Il semblerait que l’Argentine, peut-être en réaction à un certain engouement pour le cinéma de genre espagnol, tente de se faire une petite place dans le paysage horrifique actuel. En témoigne une poignée de films qu’on a pu voir au Marché et qui laissent entrevoir, comme leurs confrères espagnols, une petite vague de long-métrages desquels émergent de nombreux points communs. Même si ces films sont très différents, certains traits rapprochent Penumbra d’Adrian et Ramiro Garcia Bogliano, Hermanos de Sangre de Daniel de la Vega et La Memoria del Muerto de Valentin Javier Diment.

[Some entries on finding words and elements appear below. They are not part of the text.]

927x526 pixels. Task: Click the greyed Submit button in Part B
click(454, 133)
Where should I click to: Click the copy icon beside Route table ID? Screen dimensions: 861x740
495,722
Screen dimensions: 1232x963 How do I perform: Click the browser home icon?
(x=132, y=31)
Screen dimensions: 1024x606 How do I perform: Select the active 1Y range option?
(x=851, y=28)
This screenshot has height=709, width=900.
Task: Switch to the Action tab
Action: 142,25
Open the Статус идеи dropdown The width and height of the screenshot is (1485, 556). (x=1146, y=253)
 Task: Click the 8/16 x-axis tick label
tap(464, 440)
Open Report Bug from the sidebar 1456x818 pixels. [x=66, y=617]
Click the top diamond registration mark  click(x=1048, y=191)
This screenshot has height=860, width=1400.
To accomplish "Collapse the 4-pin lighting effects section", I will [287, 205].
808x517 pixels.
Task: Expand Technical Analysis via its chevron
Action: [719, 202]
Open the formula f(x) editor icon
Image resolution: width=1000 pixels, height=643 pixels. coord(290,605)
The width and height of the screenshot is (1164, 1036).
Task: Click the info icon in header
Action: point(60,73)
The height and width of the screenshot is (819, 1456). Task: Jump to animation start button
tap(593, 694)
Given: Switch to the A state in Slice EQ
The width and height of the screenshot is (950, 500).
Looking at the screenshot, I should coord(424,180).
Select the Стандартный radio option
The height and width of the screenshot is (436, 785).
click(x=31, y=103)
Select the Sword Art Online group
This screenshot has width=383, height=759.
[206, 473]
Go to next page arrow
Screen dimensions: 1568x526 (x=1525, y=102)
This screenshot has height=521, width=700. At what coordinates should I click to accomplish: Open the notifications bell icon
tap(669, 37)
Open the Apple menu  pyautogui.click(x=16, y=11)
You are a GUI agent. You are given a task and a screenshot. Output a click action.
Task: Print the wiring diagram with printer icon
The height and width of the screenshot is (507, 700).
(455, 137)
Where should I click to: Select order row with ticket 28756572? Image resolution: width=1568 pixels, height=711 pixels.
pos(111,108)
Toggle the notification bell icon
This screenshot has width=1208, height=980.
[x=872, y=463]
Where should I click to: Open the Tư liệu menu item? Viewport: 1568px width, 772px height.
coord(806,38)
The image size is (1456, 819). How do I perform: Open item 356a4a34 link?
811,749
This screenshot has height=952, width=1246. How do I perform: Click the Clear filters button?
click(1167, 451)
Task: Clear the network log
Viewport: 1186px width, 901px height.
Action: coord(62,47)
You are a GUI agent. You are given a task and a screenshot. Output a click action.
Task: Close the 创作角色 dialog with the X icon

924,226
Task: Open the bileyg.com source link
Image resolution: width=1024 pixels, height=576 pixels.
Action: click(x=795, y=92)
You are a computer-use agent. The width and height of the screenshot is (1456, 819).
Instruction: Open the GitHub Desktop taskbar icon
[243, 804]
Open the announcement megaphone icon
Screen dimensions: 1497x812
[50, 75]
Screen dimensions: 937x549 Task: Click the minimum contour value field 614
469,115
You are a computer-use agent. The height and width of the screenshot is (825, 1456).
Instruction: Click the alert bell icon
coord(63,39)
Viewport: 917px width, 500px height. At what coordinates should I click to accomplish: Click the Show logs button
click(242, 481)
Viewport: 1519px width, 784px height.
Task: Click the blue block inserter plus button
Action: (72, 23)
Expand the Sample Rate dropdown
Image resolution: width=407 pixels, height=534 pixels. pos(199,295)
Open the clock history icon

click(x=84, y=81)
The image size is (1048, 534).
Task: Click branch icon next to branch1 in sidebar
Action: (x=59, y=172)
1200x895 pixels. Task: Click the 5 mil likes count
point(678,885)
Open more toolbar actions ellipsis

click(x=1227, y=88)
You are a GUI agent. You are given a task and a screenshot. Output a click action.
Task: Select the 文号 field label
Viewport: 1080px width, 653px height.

Un rapport étrange aux genres où la comédie et l’horreur sont indissociables, une tendance claire au discours et à la métaphore sociale, et une série d’influences horrifiques plus ou moins bien digérées.

 

Penumbra (Adrian & Ramiro Garcia Bogliano)

Penumbra

Penumbra, tourné en 2011 et ayant d’ores et déjà fait un passage au Fantastic Fest d’Austin, est certainement le plus faible des trois. On y suit Marga, irritante bourgeoise barcelonaise fraîchement débarquée en Argentine pour tenter d’y louer un appartement qu’elle possède. Un étrange client se montrant exagérément intéressé devient de plus en plus menaçant, tandis que sur la ville s’annonce une éclipse solaire qui semble fasciner tout un chacun dans le quartier. Le film démarre ainsi comme une comédie satirique dans la droite lignée des films d’Alex De La Iglesia, et s’enfonce progressivement dans une atmosphère paranoïaque assez peu réussie qui singe maladroitement Le Locataire ou Rosemary’s Baby, en saupoudrant l’ensemble d’une tension un peu vaine… puisqu’on se fiche vaguement de ce qui peut bien se passer. La peinture des comportements de son héroïne, le mystère entourant les clients qui se multiplient dans son appartement, tout sonne très creux et la violente conclusion tombe comme un cheveu sur la soupe.

 

La Memoria del Muerto (Valentin Javier Diment)

La Memoria Del Muerto 1

La Memoria del Muerto est déjà plus fréquentable. Alicia vient de perdre son mari Jorge et invite les amis de ce dernier pour leur lire une lettre écrite par le défunt peu de temps avant sa mort, réservant un paragraphe plein d’attention à chacun. Au fil du séjour, le vernis se craquelle et une réalité beaucoup plus sombre émergera. De cette trame transparente qu’on prêterait sans problème tant à Anouilh qu’à Woody Allen, V.J. Diment fait une farce surréaliste et extrêmement violente, un long cauchemar éveillé où les traumatismes de chacun se révèlent et se matérialisent en diverses apparitions cohabitant dans la maison au même titre que ses hôtes de chair et de sang. Si le premier acte fait craindre une comédie noire un peu poussive, la suite dément cette impression en déchaînant sans relâche ses spectres parcourant l’espace et figeant le temps (brillante utilisation du montage parallèle), expressions infernales de l’inconscient de chaque personnage. Jusqu’à une tendance un peu malheureuse à la surenchère psychanalyste qui alourdit un scénario parfois en roue libre. Malgré tout, le film comporte son lot de séquences inventives et frappe régulièrement par une vigueur assez incroyable dans le macabre (la mort de Jorge rejouée plusieurs fois dans une logique circulaire cauchemardesque, la créature informe qui prélève les dents et les yeux d’un personnage pour se les greffer à elle-même, etc.).

 

Hermanos de Sangre (Daniel de la Vega)

Hermanos1

La comédie le dispute cette fois au thriller dans le sympathique Hermanos de Sangre, histoire de la revanche d’un loser romantique sur un monde hostile (les vingt premières minutes du film sont un modèle d’inventaire du pathétique) par l’entremise d’un tueur « qui lui veut du bien » et décide d’éliminer une à une toutes les embuches dont est composée sa pauvre existence. Là encore, on pense à Alex De La Iglesia pour la drôlerie cruelle des situations dans lesquelles tombe notre anti-héros. Mais progressivement, Daniel De La Vega trouve un ton plus personnel et parvient par instants à se montrer à la fois drôle, touchant et terriblement pessimiste. En témoigne la belle séquence parodiant le cliché de l’ami imaginaire salvateur.